*What to work on*
Starting at the line that contains "1126x588 pixels. At" and stopping after the line that contains "click(179, 68)", rewrite those lines from the listing below, swapping "Inbound Servers" for "Outbound Servers" and keeping everything else the same. Leave the pictures out of your answer.

# start of Data for the task

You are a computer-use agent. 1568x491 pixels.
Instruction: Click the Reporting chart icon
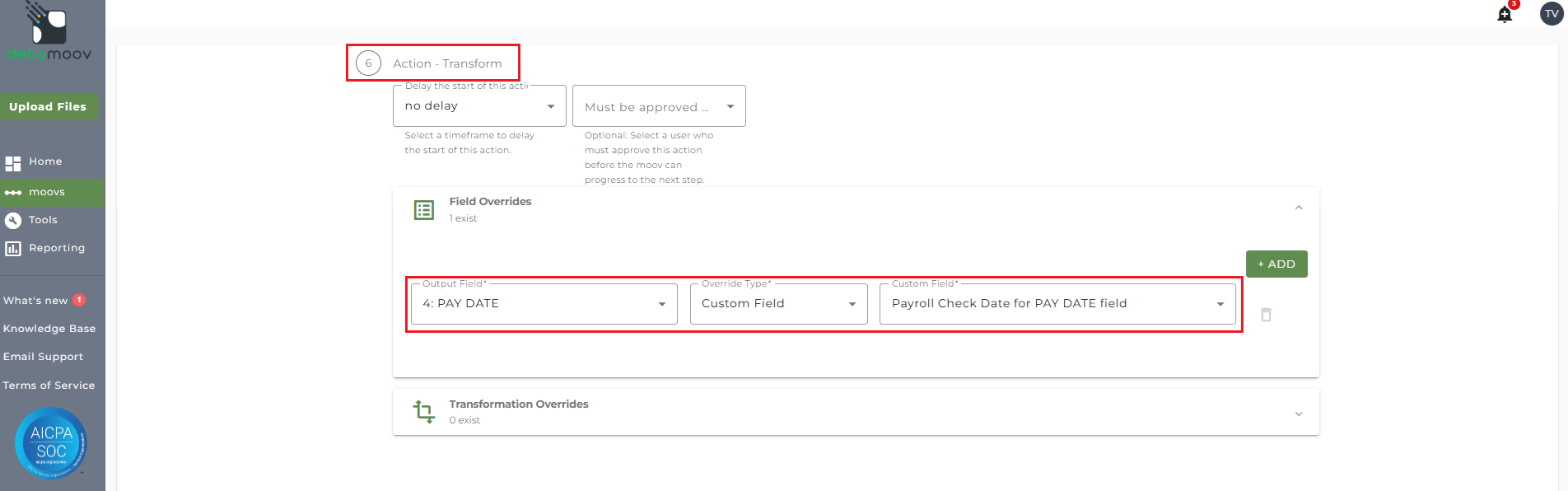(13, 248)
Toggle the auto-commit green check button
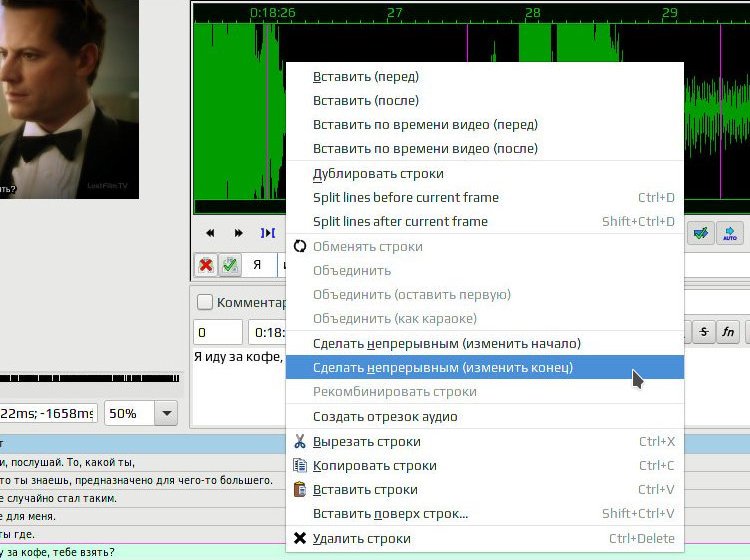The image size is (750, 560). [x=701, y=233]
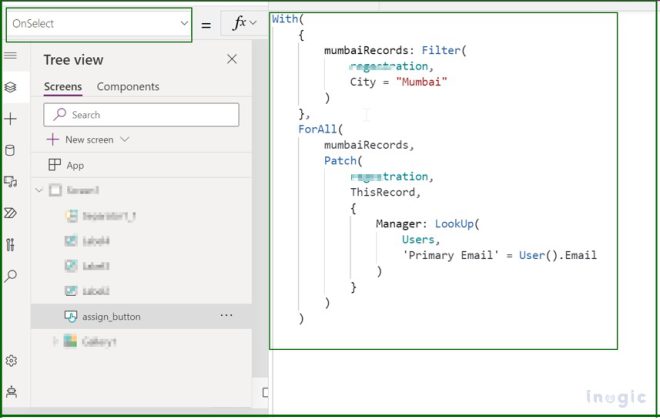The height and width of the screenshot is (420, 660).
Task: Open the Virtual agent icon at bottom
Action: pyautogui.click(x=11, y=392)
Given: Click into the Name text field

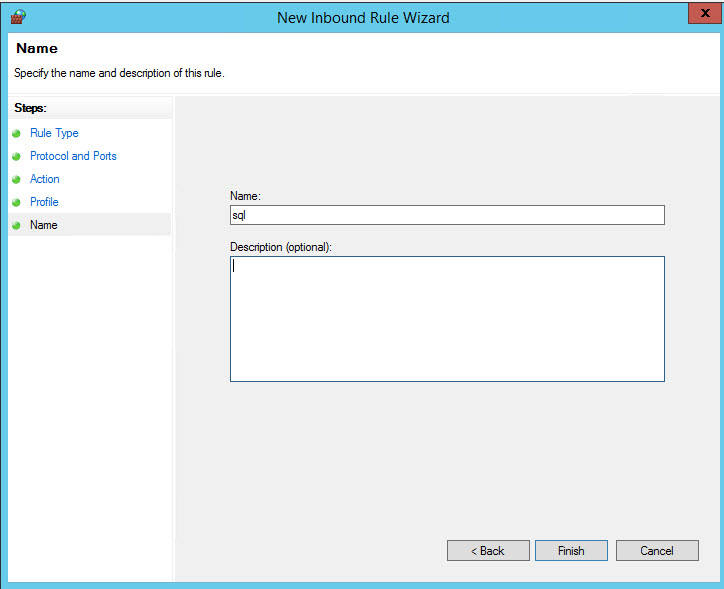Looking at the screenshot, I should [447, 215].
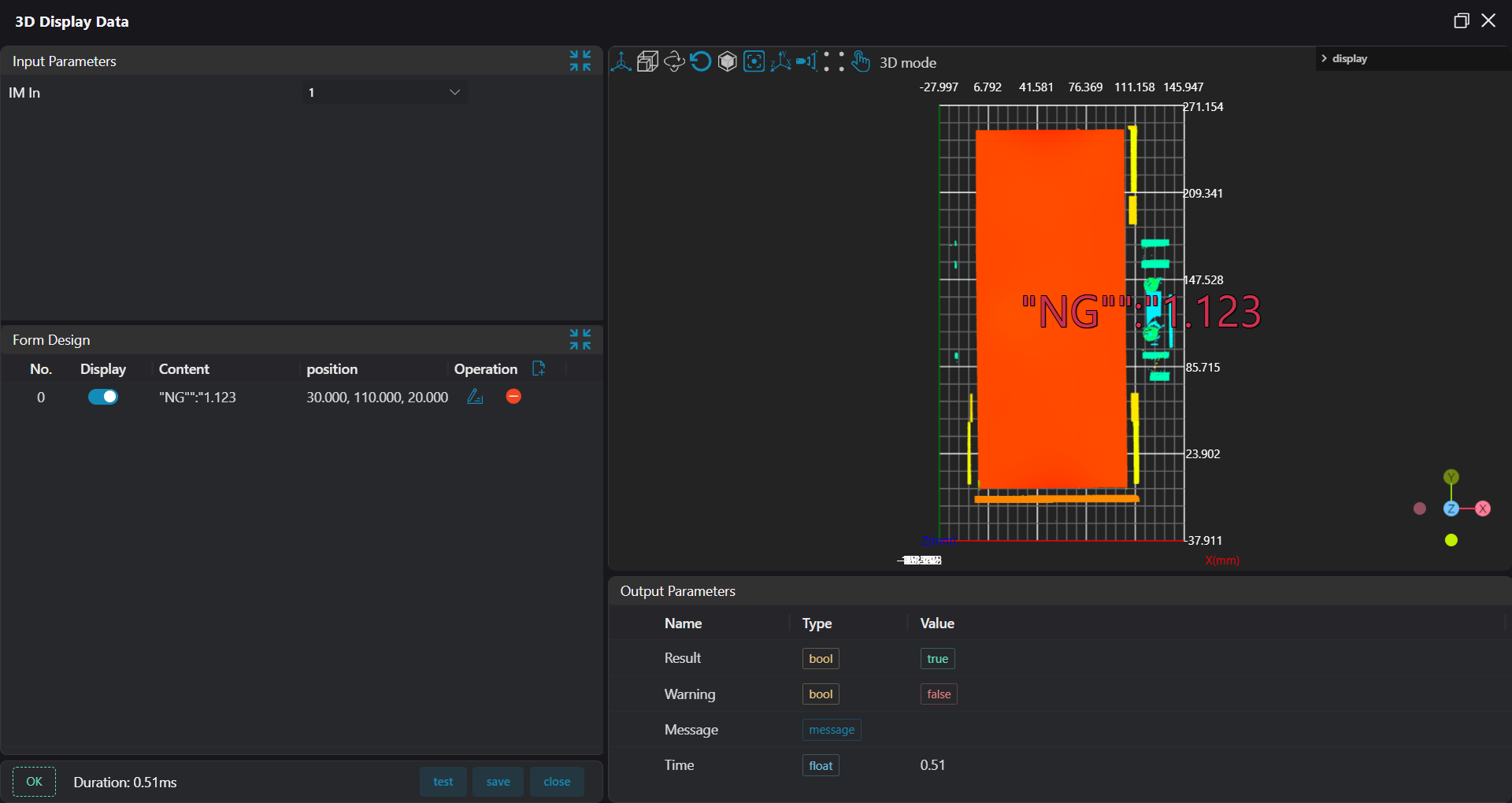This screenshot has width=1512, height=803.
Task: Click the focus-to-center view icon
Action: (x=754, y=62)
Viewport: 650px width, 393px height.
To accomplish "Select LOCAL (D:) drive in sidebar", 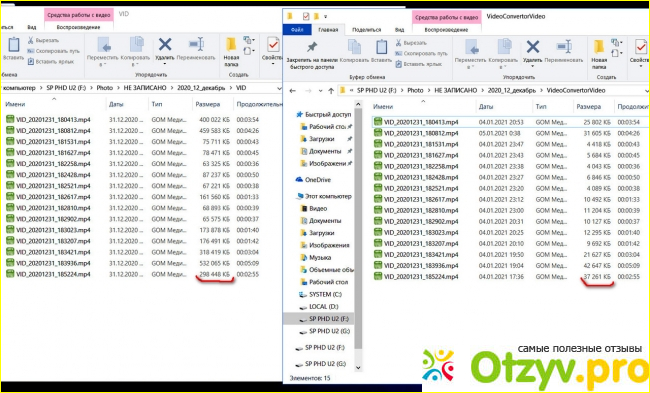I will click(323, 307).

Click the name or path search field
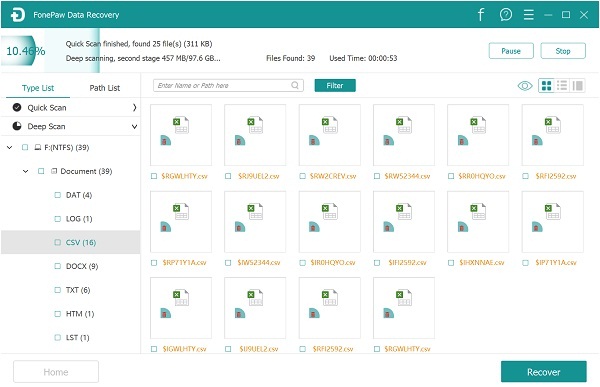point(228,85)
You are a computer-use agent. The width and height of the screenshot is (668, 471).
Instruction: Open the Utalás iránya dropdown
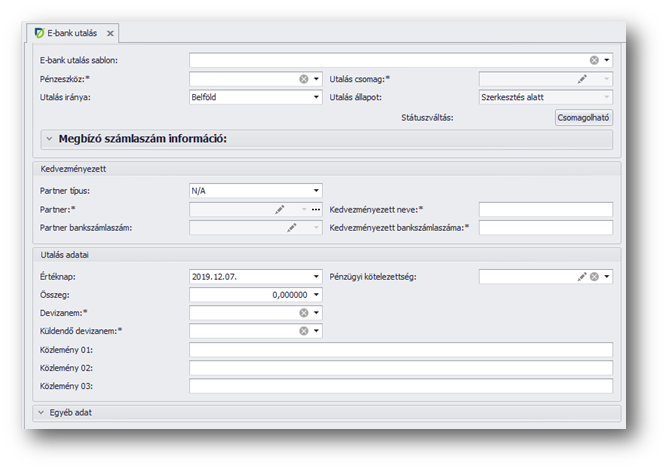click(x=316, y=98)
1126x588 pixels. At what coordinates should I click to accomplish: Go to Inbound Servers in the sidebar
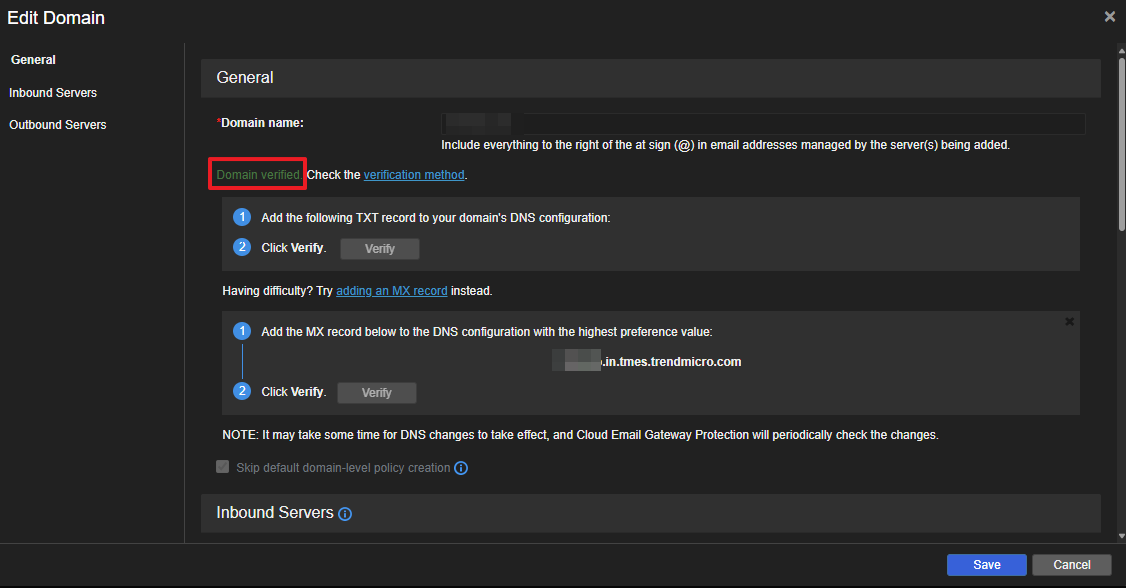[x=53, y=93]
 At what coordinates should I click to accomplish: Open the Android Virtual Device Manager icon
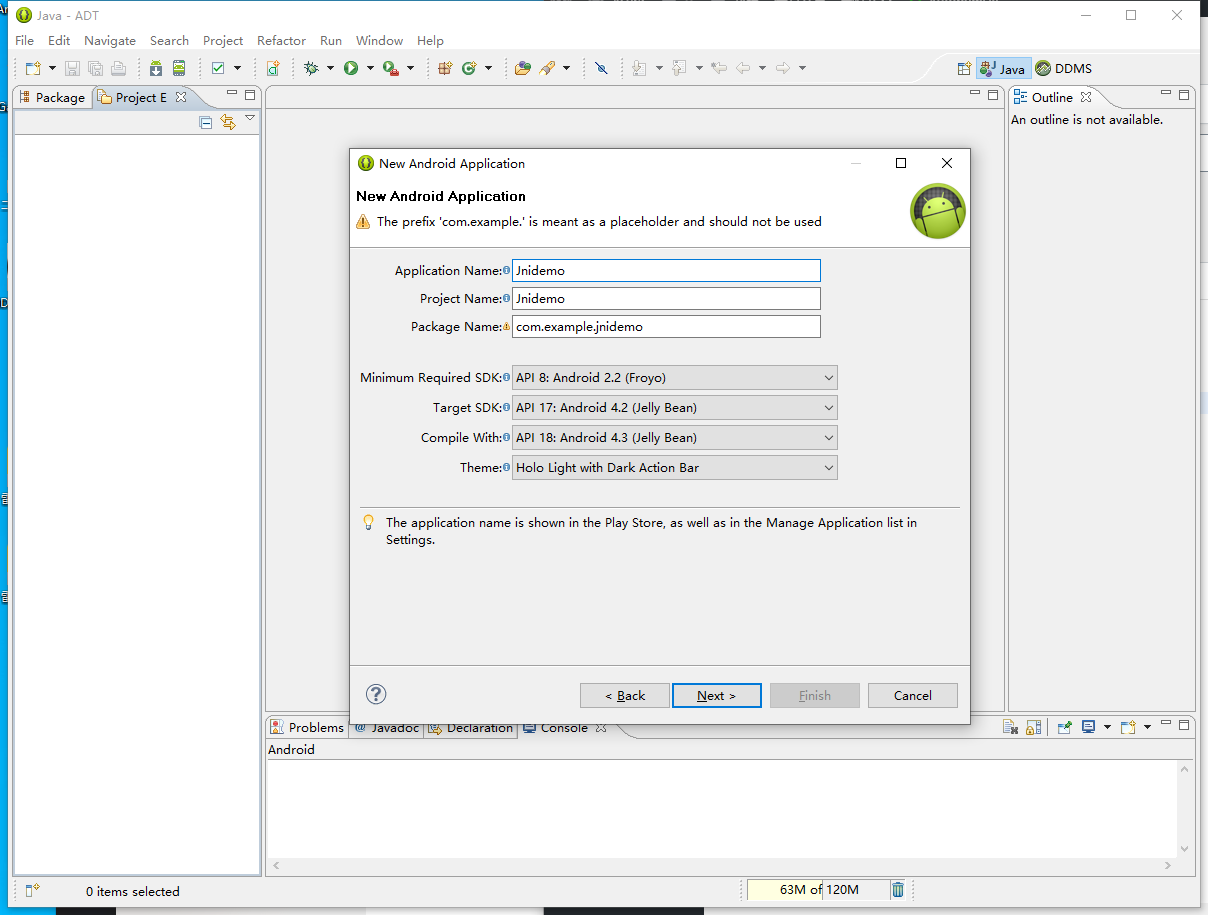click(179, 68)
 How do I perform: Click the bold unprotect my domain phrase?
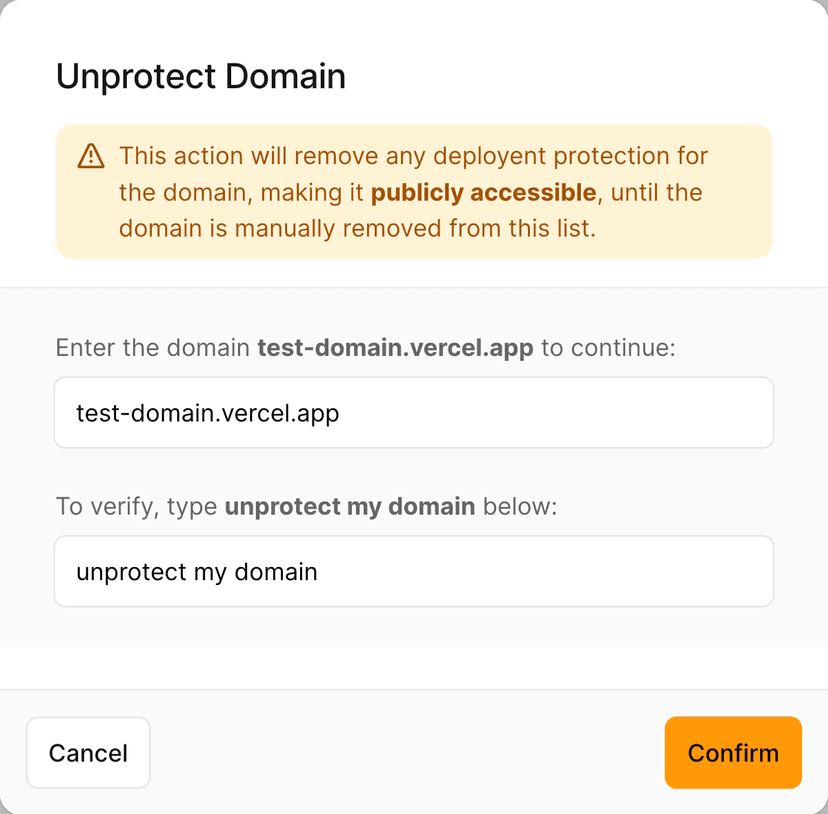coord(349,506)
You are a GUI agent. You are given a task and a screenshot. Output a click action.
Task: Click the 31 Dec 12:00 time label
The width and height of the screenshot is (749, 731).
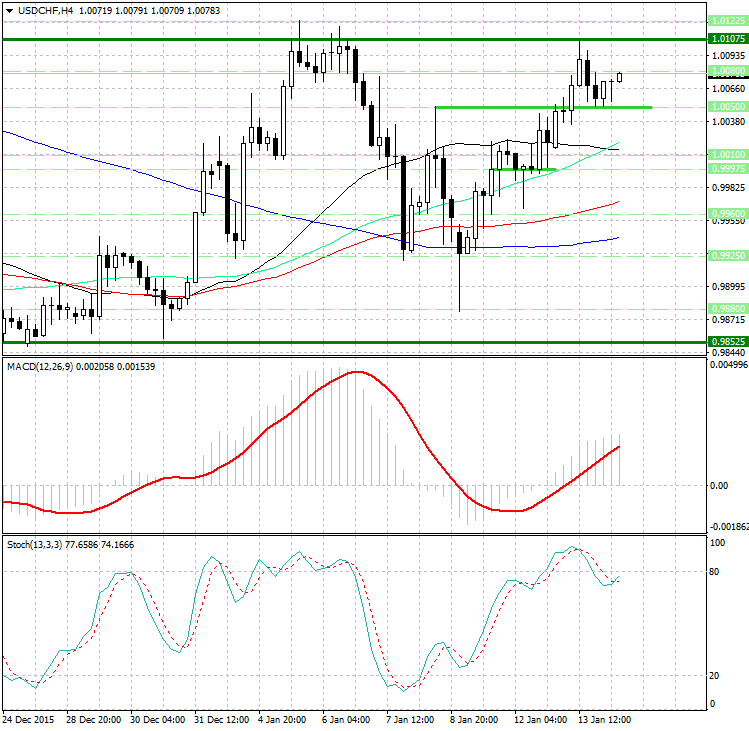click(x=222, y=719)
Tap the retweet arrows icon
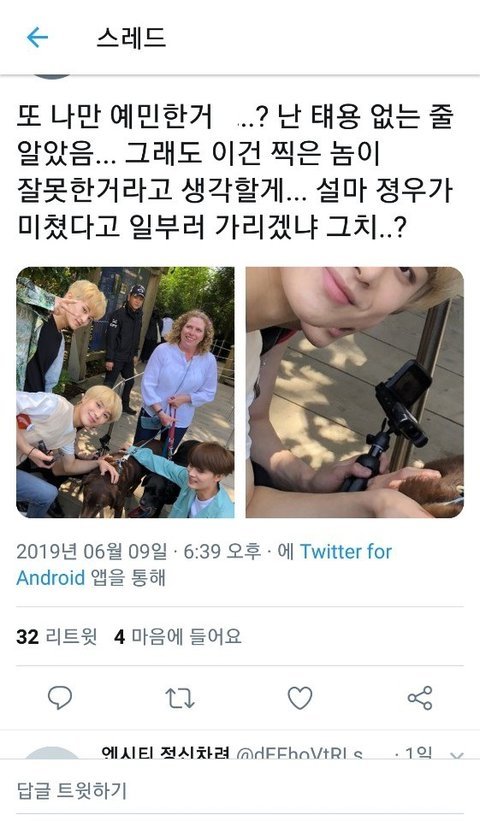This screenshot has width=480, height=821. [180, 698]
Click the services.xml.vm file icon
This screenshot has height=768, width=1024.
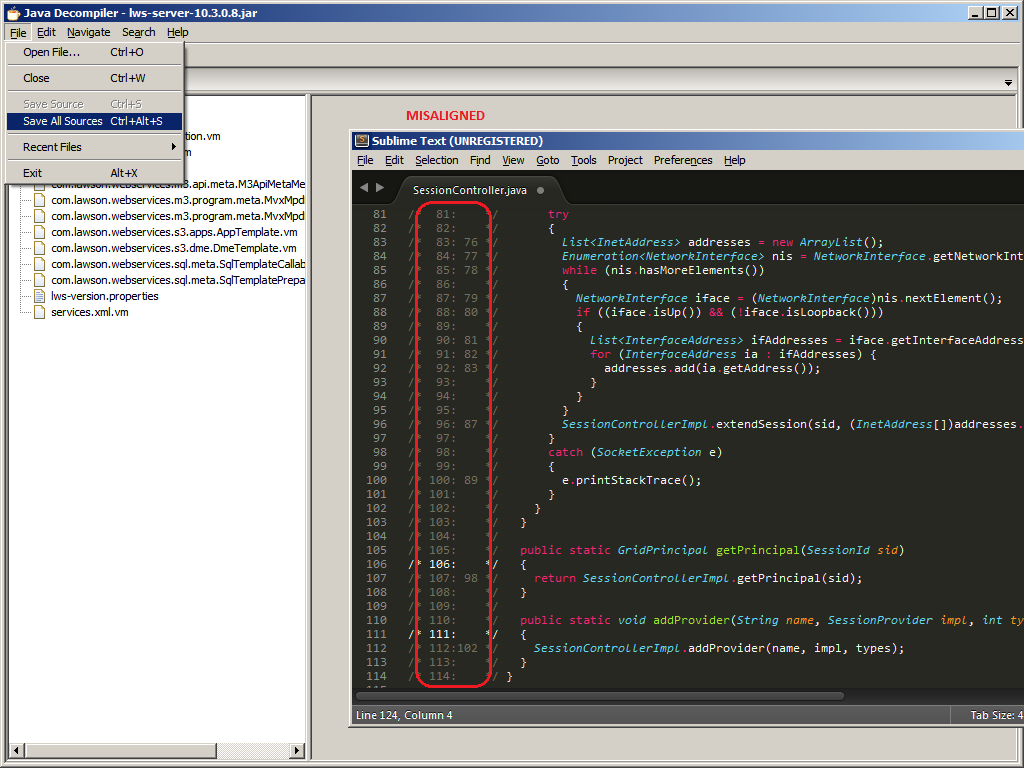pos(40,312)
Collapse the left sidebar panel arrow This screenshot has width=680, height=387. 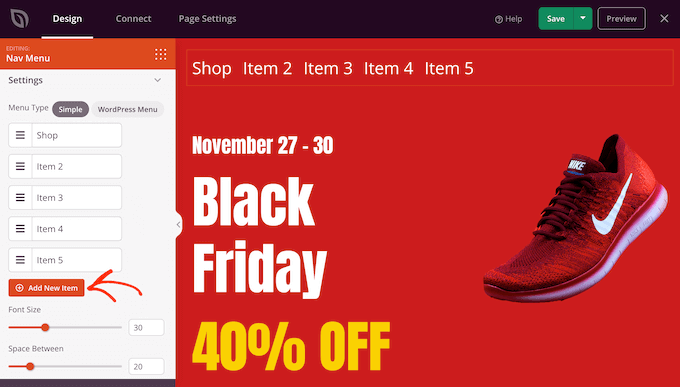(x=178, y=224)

# end of Data for the task

*Correct result*
1126x588 pixels. At what coordinates should I click to accomplish: Go to Outbound Servers in the sidebar
[x=53, y=93]
 At what coordinates should I click to accomplish: Open the Android Virtual Device Manager icon
click(179, 68)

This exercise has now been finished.